Grant Esposito, an attorney with Morrison & Foerster in New York City, said the broader impact is the reaffirmation that companies are not subject to general personal jurisdiction in all states where they conduct substantial business.
"For railroad employers, the decision makes it abundantly clear that, despite a powerful physical presence within a particular state, a railroad is not subject to suit in that state when the conduct occurred somewhere else and where the railroad's 'home' is also somewhere else."
Dispute About Jurisdiction
In a jurisdictional dispute, the parties to a lawsuit disagree about whether the court has the power to hear the case.
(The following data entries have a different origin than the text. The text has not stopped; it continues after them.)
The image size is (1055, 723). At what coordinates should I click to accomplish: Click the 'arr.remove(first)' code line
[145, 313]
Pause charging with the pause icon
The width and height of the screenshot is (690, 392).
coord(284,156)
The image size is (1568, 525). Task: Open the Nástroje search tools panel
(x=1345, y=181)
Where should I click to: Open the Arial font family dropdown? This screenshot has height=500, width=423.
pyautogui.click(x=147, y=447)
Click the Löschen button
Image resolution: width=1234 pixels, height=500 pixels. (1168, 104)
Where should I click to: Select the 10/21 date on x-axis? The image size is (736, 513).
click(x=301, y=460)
"Personal jurisdiction" refers to whether the court has jurisdiction over the parties to the lawsuit. The Montana state courts in these cases would have "specific personal jurisdiction" if the injuries happened in Montana—which they did not—so the dispute was about "general personal jurisdiction."
A state court may have general jurisdiction over an out-of-state corporation if its affiliations with the state are "so 'continuous and systematic' as to render them essentially at home" in the state, Ginsburg said.
The business BNSF does in Montana would be sufficient to subject it to specific jurisdiction if the claims were related to the business it does there, the court said. But the business BNSF does in Montana isn't enough for the state's courts to exercise general jurisdiction over the claims in these cases, which were not related to any activities that occurred in Montana, the high court held.
"The Supreme Court reiterated that general, as opposed to specific, personal jurisdiction attaches only where the company is incorporated and has its principal place of business," Esposito said.
"While the court leaves open the possibility that a level of activity in a third forum could rise to the level of being 'at home,' that has proven to be an extremely limited exception in practice and is unlikely to be found in most disputes," he added.
Doran said the example of the exceptional circumstances called out by the court—a company forced to move from the Philippines to Ohio during wartime—bespeaks how narrowly the court will construe circumstances sufficient to subject a corporation to general jurisdiction.
The case is BNSF Railway Co. v. Tyrrell, U.S., No. 16-405 (May 30, 2017).